- Work to complete:
Edit the lines from the one with "The height and" up to and including the one with "Action: click(33, 432)" so that "sidebar" becomes "side panel", and give only those lines back, otherwise unchanged and without the pictures.

- Dataset excerpts:

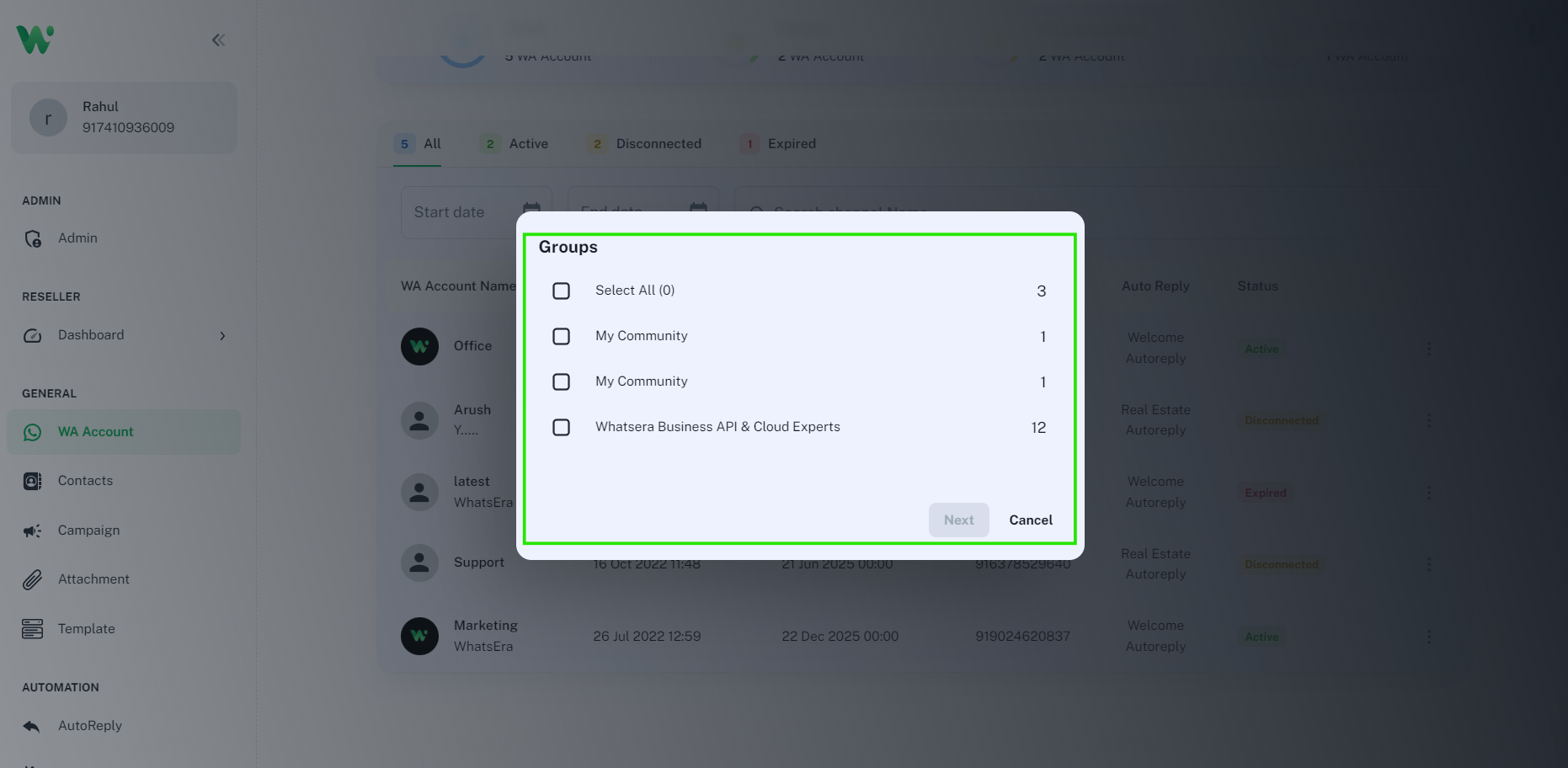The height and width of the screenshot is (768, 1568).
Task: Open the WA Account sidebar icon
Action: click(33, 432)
--
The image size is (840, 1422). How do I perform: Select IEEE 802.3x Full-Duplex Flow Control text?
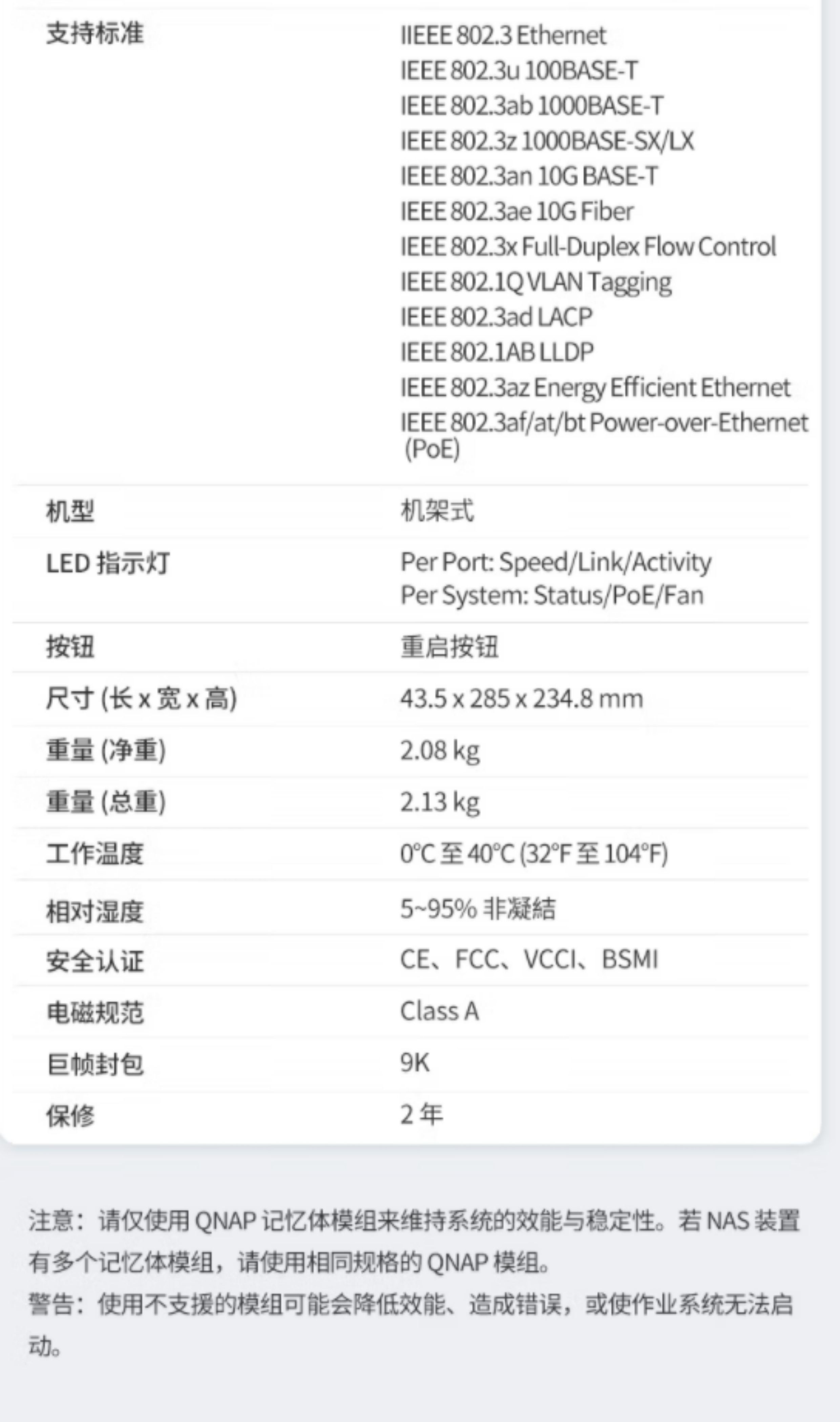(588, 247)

- Response:
The height and width of the screenshot is (768, 1568).
Task: Open the WA Account side panel icon
Action: click(33, 432)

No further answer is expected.